La matrice des dépendances permet de vérifier aussi en un seul et même endroit que les différents services n'ont pas de relation entre eux :

Dashboard

Jusqu'à maintenant, pas trop de surprise mais NDepend nous a permis de corroborer les choix architecturaux qui ont été réalisés et, surtout, de vérifier qu'ils avaient effectivement été suivis dans tous les cas prévus. Pour analyser le niveau de dette dans le code (comme expliqué, le code n'est pas fait pour être propre et sophistiqué, mais pour permettre de la façon la plus simple possible la compréhension des concepts venant du livre), c'est le dashboard de NDepend qui sera le plus adapté.

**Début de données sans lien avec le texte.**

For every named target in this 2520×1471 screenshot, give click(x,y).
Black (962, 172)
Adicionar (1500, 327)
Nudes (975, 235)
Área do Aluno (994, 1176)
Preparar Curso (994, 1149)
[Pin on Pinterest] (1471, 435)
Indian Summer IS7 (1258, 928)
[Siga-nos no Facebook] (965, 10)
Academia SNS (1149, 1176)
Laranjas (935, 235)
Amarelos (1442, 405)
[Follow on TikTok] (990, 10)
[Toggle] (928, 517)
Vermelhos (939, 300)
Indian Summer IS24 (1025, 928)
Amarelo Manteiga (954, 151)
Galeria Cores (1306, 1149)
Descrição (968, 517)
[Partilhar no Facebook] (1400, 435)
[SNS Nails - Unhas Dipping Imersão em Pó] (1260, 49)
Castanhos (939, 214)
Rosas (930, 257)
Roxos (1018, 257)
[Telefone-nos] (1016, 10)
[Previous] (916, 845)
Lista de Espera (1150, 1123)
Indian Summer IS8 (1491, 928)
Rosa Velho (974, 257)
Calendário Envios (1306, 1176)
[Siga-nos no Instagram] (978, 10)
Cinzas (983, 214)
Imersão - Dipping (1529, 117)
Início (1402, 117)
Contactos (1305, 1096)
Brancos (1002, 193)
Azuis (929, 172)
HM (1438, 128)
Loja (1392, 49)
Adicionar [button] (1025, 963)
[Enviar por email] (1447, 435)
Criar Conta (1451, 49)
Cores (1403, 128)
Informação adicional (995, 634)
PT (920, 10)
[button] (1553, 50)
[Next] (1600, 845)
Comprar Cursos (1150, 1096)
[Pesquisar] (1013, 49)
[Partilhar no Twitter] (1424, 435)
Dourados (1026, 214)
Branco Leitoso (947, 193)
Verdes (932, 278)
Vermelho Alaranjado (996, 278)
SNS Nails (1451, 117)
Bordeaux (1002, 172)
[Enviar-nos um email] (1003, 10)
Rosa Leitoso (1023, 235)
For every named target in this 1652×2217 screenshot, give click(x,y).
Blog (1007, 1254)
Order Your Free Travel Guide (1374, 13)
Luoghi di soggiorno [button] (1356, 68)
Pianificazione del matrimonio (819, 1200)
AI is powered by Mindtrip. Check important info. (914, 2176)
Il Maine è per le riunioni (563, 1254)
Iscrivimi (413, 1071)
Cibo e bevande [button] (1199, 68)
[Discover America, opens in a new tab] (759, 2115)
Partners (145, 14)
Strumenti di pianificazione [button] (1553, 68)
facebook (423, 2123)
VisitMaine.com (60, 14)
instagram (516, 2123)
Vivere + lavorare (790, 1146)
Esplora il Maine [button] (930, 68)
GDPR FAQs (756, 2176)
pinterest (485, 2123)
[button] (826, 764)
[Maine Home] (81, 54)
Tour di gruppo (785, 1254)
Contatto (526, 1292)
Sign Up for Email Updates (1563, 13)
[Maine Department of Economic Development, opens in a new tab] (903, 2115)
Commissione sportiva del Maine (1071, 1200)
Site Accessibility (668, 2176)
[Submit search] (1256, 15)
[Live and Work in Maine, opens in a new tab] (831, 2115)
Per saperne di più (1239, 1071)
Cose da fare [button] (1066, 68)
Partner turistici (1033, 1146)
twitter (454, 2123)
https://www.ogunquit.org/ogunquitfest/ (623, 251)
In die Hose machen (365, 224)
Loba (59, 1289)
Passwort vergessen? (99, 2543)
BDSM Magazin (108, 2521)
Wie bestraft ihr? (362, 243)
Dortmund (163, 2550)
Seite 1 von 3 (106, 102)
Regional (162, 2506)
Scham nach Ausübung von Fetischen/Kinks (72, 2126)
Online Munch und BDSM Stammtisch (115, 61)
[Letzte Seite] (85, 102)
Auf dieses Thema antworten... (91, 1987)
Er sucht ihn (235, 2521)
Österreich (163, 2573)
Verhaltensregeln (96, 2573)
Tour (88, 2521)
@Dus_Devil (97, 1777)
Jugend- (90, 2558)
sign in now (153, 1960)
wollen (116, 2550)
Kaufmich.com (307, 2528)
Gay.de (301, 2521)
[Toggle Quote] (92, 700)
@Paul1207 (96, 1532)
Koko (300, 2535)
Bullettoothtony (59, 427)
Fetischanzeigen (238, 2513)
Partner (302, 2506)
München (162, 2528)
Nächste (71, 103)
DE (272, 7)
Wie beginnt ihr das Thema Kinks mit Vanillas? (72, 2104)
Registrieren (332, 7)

Par défaut, quand on lance la première fois l'analyse, on voit les résultats des assemblages .NET inclus. Et dans la première partie de l'analyse, j'avais volontairement ajouté les dépendances principales pour pouvoir regarder les couplages lâches par les technologies associées. Dans cette seconde étape, je relance l'analyse uniquement sur les 6 librairies qui correspondent aux parties "custom" du système d'information étudié, à savoir :

De cette manière, non seulement je récupère les résultats sur mon code (je ne cherche pas en premier lieu à connaître le niveau de dette des dépendances), mais en plus je peux tout de même voir la différence par rapport à l'ensemble, ce qui me permet de me situer. Toutefois, il faudra bien sûr garder en tête que le nombre d'instructions est divisé par plus de 30 :

Du coup, la baisse de dette technique évaluée est très rassurante, car elle est d'un facteur bien supérieur à 30 :

A l'inverse, les règles de qualité de code ne descendent pas d'autant, et de loin :

Ce qui veut dire que c'est sur ces règles qu'il va falloir particulièrement se pencher. L'état un peu au-dessus dans le dashboard montre de manière numérique la baisse relativement faible et permet de sélectionner les catégories à étudier :

Violations des règles de codage

La règle la plus critique qui a été ignorée est celle sur le nommage des classes :

Dans un premier temps, je ne voyais pas trop d'où ça venait, mais en double-cliquant sur le libellé de la règle, on retrouve tous les cas concernés :

Et effectivement, comme expliqué dans le README.md de DemoEditor, je n'ai pour l'instant pas regroupé toutes les classes de modèle dans la librairie common, qui ne contient pour l'instant que les classes communes nécessaires à la transformation des claims d'authentification ou à la récupération des rôles de niveau realm. Ce sera donc un TODO prioritaire sur le projet.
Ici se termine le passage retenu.